Europe Photoblogging, Part 7: Oxford
By Dwip September 14, 2014, 2:27 pm Comments (0) RSS Feed for this post

Why indeed, Oxford gargoyle. Why indeed.

We did this as an AHA group trip the week after Stonehenge and Bath. Trooped up to Oxford for the day by bus, checked out the university, wandered around, failed at punting down rivers. Enjoyment was had by most, most of the time. I talk about it in this somewhat mistitled post.

This is Christ Church, Oxford, in a fairly representative view of what the rest of Oxford looks like. Giant central quad, ornate buildings, and all that. It’s kind of a model. In 2006-2007 I used to pick Sarah up from this same sort of arrangement at Yale.

Only, you know. Here there’s a whole city full of things like this.

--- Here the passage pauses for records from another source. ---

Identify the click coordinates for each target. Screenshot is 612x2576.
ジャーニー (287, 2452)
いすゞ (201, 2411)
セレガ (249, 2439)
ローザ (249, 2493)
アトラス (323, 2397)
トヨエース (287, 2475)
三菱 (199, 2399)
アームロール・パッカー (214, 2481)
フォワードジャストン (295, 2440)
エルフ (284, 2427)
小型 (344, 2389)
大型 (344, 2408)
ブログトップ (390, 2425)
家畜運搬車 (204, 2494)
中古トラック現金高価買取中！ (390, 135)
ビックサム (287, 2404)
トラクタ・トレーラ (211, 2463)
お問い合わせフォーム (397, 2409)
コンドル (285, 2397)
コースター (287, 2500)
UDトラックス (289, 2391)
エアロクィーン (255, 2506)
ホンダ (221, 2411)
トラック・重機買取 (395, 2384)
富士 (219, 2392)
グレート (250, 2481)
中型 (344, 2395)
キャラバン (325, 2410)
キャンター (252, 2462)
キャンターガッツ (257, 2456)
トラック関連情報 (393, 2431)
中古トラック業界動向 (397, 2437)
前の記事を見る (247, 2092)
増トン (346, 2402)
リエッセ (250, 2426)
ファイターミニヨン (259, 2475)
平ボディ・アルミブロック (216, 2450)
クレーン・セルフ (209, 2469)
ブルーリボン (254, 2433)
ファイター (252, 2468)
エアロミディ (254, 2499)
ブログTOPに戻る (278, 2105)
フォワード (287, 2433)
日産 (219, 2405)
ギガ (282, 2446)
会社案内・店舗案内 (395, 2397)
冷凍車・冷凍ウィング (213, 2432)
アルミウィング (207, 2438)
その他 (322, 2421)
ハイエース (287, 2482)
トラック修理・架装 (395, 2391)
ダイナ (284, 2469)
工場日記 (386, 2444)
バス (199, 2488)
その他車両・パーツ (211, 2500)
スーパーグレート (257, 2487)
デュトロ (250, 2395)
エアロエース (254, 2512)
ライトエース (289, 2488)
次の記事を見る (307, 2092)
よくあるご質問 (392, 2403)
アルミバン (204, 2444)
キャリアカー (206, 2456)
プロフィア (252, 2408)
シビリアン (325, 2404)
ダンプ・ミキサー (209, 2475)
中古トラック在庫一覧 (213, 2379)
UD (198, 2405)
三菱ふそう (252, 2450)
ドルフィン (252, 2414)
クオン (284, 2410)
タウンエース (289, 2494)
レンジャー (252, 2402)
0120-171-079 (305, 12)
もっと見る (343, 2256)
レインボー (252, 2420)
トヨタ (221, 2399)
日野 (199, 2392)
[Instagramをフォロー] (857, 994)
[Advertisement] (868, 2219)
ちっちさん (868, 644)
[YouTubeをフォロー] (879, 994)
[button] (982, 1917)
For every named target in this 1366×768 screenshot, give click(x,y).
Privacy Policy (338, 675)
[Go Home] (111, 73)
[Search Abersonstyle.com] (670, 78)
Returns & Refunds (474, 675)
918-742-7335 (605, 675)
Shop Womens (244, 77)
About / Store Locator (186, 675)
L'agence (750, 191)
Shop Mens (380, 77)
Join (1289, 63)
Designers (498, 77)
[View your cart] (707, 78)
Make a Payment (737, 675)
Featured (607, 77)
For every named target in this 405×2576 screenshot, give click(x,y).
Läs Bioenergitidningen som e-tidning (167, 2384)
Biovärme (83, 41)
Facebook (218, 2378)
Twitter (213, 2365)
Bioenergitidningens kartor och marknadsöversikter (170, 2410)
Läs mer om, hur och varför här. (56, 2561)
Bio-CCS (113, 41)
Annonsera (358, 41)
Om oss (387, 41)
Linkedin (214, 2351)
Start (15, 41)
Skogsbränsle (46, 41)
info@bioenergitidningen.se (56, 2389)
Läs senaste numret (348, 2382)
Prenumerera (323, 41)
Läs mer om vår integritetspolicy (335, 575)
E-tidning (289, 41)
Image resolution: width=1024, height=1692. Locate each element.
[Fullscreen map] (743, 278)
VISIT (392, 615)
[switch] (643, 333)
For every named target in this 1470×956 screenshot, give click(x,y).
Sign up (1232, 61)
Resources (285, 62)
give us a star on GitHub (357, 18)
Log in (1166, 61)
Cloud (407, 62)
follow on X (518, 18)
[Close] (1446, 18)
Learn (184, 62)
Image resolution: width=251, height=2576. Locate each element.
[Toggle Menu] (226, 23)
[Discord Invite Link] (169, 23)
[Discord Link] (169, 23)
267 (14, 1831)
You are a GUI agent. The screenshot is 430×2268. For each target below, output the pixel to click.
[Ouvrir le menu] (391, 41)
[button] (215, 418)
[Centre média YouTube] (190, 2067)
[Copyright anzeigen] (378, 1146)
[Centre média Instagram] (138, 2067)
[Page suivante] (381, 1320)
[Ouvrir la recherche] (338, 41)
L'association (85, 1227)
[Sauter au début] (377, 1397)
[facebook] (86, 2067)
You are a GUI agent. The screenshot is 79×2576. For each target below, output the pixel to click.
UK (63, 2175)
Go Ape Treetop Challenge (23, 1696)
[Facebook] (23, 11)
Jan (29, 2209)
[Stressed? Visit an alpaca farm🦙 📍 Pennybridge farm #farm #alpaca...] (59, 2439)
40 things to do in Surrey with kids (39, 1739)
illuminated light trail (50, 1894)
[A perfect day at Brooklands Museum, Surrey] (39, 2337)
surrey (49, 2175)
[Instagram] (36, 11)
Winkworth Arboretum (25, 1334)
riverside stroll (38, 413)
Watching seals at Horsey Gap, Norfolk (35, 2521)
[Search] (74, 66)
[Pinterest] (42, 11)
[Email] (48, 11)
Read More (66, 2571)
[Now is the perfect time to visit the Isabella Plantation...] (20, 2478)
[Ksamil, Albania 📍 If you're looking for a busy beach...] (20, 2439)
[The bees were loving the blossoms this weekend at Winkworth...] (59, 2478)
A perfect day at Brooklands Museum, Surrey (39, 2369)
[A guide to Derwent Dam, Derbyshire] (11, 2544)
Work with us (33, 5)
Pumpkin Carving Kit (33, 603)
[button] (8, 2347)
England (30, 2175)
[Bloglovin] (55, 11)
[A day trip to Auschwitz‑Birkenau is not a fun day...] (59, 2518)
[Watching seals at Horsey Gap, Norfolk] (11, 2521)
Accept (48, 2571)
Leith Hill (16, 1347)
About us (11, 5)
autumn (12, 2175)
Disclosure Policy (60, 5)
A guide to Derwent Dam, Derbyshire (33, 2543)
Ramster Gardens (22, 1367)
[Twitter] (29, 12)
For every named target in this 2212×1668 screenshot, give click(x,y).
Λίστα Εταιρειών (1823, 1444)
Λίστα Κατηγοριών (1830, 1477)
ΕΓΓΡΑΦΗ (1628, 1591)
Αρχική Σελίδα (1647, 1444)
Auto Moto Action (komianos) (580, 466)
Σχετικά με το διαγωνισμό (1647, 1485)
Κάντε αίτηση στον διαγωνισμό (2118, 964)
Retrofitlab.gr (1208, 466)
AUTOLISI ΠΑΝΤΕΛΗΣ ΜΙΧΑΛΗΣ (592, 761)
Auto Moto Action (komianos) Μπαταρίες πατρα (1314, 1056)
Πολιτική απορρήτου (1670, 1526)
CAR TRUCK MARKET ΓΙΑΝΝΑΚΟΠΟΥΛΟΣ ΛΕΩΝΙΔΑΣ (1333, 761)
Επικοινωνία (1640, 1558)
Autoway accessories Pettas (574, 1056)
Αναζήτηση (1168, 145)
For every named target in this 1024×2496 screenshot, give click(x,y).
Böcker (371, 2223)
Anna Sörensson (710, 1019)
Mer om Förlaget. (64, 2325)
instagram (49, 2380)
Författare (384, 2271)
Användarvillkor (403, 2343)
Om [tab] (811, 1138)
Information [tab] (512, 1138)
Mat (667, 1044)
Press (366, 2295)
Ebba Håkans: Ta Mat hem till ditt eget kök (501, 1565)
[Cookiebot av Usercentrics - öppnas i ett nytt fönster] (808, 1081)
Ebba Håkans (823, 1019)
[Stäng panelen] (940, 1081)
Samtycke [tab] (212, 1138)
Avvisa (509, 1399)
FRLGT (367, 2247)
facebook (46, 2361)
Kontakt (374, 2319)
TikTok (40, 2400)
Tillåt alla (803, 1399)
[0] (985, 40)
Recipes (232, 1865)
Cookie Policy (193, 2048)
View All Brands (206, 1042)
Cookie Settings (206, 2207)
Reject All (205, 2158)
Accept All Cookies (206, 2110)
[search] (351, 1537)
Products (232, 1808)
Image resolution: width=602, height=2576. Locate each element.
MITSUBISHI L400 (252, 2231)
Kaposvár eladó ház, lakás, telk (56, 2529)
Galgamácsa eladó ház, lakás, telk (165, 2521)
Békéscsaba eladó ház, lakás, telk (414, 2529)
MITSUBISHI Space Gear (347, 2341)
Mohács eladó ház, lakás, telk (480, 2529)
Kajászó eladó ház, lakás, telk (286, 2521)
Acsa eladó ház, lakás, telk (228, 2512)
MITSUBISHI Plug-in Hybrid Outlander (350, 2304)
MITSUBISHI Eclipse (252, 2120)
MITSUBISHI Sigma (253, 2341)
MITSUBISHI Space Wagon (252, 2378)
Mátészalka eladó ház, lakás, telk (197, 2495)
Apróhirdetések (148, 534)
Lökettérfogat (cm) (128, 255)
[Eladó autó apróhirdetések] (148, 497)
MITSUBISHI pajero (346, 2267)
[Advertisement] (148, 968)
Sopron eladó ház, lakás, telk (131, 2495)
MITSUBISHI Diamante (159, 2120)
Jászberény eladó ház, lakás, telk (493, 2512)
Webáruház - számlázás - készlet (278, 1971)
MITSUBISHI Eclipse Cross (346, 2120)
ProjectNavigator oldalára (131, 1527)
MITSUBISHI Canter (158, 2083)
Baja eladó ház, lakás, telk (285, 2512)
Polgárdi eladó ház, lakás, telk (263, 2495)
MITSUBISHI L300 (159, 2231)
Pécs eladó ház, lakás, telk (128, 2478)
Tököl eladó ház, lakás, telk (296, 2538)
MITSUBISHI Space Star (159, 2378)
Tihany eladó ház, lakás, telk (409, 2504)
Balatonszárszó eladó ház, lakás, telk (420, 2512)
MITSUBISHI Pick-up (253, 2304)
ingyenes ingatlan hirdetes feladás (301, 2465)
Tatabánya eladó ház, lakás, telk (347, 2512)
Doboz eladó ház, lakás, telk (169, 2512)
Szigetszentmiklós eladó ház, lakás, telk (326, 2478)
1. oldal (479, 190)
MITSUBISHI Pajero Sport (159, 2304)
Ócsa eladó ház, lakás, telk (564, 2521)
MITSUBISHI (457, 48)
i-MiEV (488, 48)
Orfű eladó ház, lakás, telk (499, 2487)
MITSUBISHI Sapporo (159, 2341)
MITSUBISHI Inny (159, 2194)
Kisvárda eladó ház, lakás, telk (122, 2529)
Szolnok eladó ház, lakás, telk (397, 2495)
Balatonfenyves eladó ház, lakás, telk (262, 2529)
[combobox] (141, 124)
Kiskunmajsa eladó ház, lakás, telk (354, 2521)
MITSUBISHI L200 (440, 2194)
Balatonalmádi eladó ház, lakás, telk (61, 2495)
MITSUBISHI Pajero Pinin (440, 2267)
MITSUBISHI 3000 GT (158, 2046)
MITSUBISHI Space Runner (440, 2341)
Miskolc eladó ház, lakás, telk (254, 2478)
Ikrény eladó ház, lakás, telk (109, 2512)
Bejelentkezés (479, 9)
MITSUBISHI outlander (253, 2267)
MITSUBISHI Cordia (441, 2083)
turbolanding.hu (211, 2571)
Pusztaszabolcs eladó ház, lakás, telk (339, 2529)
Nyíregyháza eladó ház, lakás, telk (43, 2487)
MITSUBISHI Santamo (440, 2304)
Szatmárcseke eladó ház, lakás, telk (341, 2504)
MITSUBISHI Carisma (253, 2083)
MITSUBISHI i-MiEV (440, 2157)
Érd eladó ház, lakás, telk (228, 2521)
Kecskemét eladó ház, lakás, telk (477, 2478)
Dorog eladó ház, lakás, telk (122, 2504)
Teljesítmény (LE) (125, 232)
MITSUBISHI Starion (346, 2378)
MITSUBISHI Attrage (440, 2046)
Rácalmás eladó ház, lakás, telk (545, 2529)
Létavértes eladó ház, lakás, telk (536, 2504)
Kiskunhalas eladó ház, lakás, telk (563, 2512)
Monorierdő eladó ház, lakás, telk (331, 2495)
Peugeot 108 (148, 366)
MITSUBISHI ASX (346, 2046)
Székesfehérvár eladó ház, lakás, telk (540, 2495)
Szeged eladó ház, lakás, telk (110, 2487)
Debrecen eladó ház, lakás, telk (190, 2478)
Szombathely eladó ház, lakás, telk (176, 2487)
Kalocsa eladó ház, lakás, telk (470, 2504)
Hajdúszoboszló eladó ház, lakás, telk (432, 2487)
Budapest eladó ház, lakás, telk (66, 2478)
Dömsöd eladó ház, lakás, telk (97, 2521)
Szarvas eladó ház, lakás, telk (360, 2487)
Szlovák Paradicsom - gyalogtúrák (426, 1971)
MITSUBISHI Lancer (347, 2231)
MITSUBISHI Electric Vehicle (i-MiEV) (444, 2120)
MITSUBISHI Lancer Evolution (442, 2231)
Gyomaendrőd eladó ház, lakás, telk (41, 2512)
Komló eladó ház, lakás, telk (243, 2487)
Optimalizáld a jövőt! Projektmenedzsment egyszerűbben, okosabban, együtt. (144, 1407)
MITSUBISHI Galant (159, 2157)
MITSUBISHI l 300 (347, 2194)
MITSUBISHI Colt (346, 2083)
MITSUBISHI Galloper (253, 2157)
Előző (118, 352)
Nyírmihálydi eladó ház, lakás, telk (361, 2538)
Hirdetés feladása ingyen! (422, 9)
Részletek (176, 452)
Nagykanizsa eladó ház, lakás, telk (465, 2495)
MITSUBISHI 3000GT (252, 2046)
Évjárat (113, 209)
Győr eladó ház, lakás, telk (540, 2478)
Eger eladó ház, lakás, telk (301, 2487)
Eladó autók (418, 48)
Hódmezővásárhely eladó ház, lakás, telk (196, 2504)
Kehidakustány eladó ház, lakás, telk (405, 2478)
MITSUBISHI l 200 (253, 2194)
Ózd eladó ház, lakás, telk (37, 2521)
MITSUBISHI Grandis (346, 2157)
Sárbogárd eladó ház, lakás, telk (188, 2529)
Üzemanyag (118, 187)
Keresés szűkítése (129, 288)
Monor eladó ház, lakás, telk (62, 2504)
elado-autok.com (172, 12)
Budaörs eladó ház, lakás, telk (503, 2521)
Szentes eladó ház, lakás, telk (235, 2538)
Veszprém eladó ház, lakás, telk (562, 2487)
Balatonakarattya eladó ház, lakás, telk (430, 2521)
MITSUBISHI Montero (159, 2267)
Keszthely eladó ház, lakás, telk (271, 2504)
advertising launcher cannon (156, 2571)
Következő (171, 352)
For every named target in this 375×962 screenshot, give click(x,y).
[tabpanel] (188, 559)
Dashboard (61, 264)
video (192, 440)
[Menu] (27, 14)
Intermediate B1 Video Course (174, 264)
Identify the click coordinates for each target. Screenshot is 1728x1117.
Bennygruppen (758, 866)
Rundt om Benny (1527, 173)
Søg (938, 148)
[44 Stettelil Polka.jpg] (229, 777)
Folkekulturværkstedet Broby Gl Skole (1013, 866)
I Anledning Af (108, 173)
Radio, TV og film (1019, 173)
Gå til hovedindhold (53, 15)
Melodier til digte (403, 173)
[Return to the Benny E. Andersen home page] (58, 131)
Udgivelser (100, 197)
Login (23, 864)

This is a fan vault within a stairway in Christ Church. We’ll see some more of these, but they’re really spectacular in that spectacular Gothic style of the late middle ages.

Again, this place went all in on the Gothic adornments. I’m not wholly sure who these guys are supposed to be, but here they are on this random wall.

This is Christ Church Cathedral. Nice place. Love the fan vaults as always. In typical local cathedral style, it’s stuffed full of random monuments and plaques and things we’ll get to in a moment.

This guy is the late John de Nowers, who according to the info plaque died in 1386 and was apparently 6’6″ tall, making him the NBA superstar of the middle ages. Other than that, I have no idea who he was or what he did.

I just thought this floor in the cathedral was really cool.

This is the Divinity School at Oxford. Again, a spectacular bit of Gothic vaulting and decor in here. At the joints of the vault ribs, you can see a bunch of bossed initials. If memory serves, they’re supposed to be from the guys who built the place.

This is what the view from an arrow slit looks like. They’re narrow, and it’s damned hard to see much of anything from them. They do at the least let in some light, which was rather important in the tower we were in.

These are shawabtis from the Ashmolean Museum. These guys were part of Egyptian funerary custom – you put them in your grave, and they’d act as servants for you in the afterlife.

I confess that I didn’t really get a whole lot out of the Ashmolean after spending every day in the British Museum. It just seemed small and rather dated, which not a whole lot of anything I hadn’t seen before in the much larger British Museum. Or perhaps I just didn’t get to the right parts and am being unfair.

If you read the attached blog post, there’s a story in there about everyone punting down the river in which Laura ran everyone into the bank and some bushes. This is the bank and the bushes. Our hilarity was total.